** Opening SOURCE INFORMATION block **
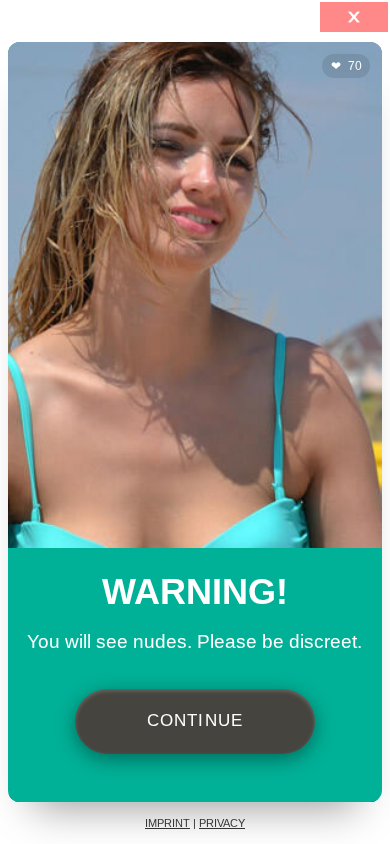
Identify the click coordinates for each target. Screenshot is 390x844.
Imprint (167, 823)
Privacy (222, 823)
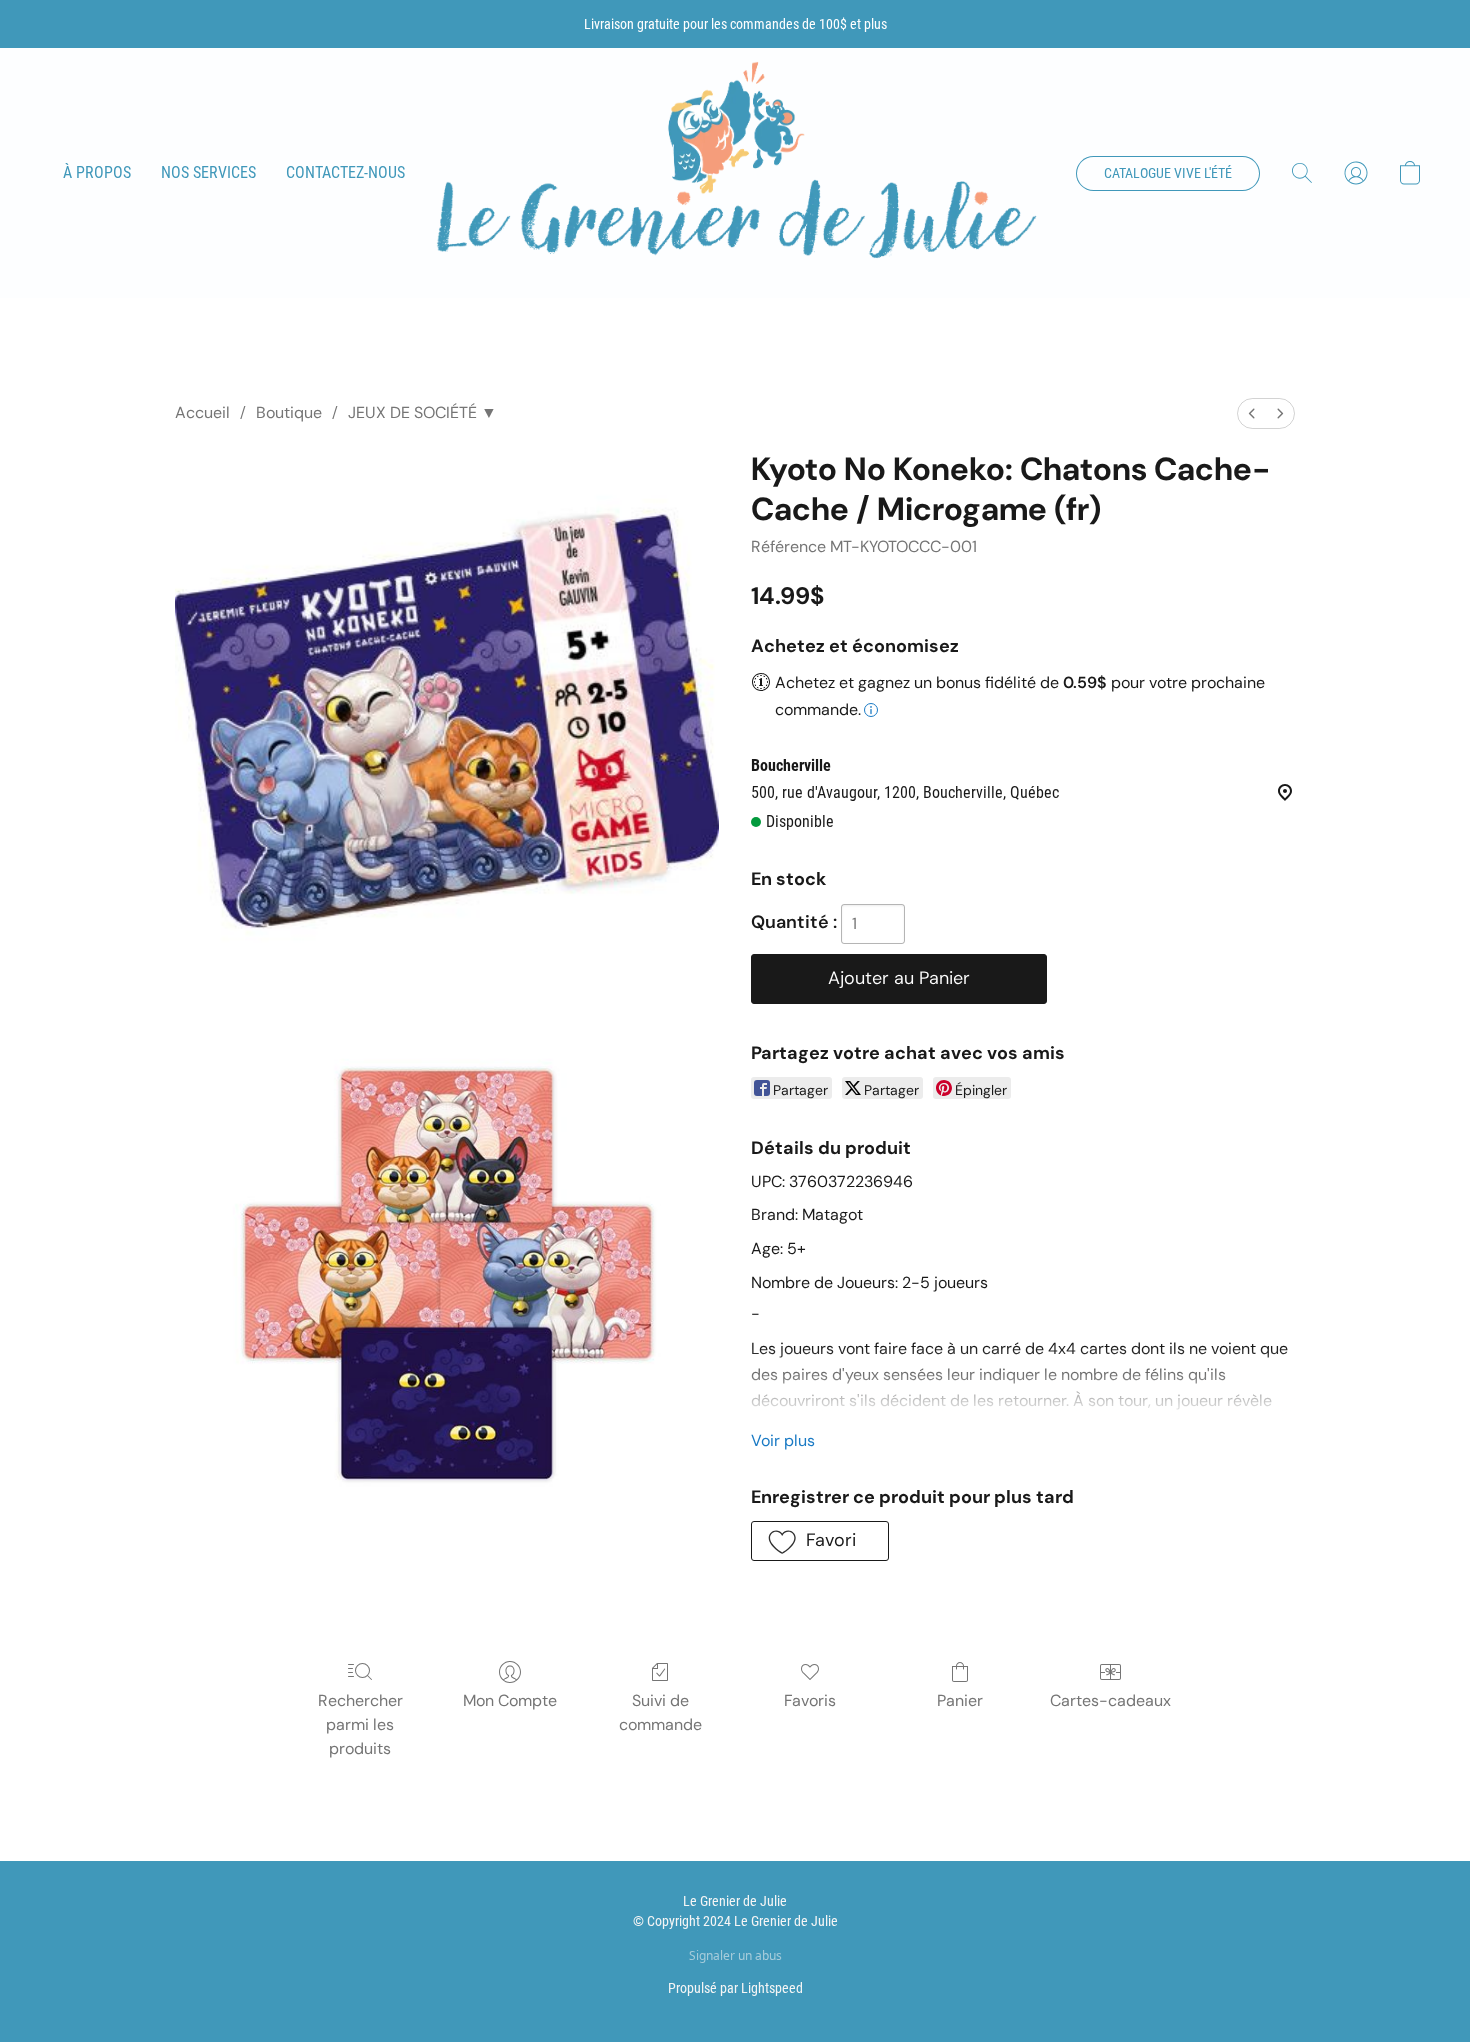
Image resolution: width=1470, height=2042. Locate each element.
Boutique (289, 412)
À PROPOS (97, 172)
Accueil (202, 412)
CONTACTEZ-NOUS (345, 172)
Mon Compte (510, 1700)
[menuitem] (1252, 413)
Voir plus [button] (783, 1440)
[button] (735, 173)
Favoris (810, 1700)
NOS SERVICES (208, 172)
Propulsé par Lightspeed (735, 1988)
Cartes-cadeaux (1110, 1700)
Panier (960, 1700)
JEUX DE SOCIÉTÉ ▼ (422, 412)
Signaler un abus (735, 1956)
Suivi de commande (660, 1712)
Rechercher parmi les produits (360, 1724)
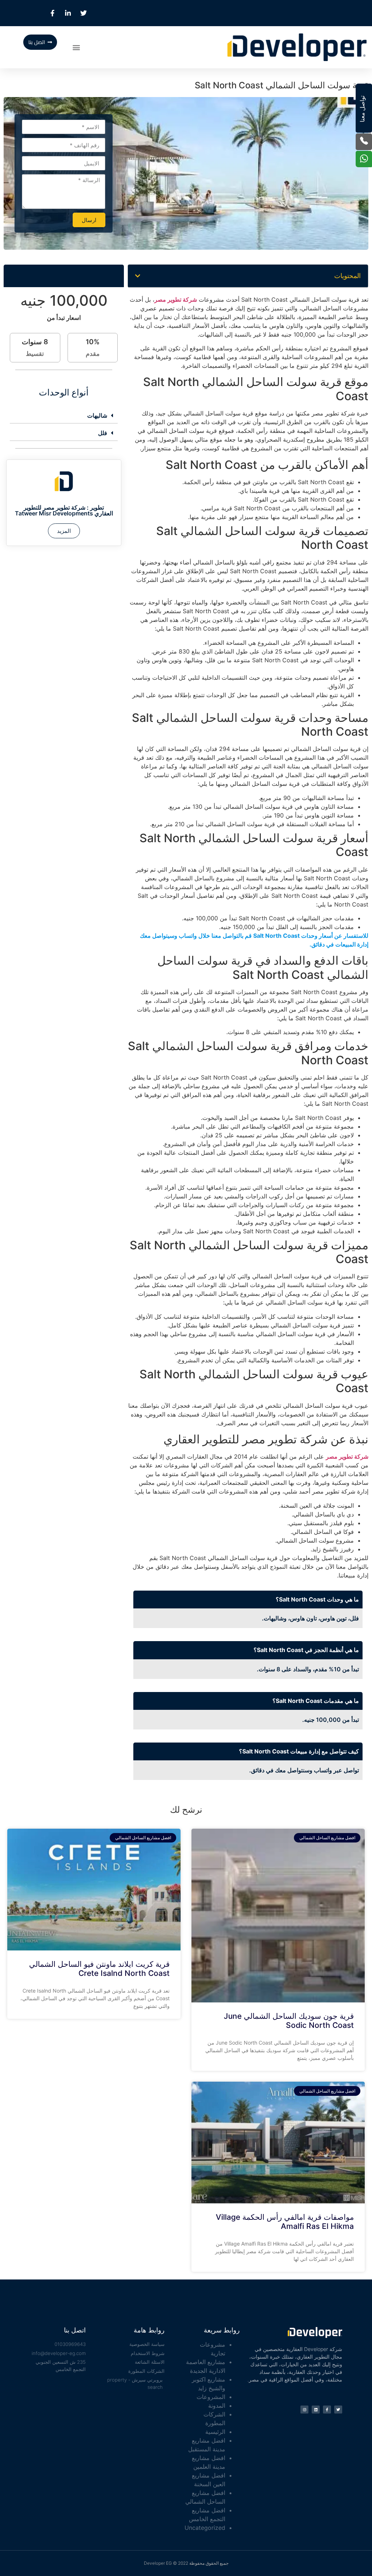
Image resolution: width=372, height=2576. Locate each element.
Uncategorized (205, 2527)
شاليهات (97, 415)
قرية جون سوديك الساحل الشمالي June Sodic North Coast (289, 2021)
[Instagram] (304, 2410)
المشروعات (211, 2396)
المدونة (216, 2405)
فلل (102, 433)
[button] (76, 47)
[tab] (64, 415)
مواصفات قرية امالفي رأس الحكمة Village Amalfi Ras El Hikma (285, 2222)
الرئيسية (215, 2431)
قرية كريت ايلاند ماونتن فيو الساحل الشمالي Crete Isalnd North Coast (99, 1969)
** Closing SOURCE INFORMATION block **
● ACTION ITEM
Scan the entries above, and wherever a line holds the string "Locate", copy it.

● RESPONSE FOR THIS EXERCISE
Image resolution: width=1470, height=2042. Locate each element.
Image resolution: width=372, height=2576. Locate each element.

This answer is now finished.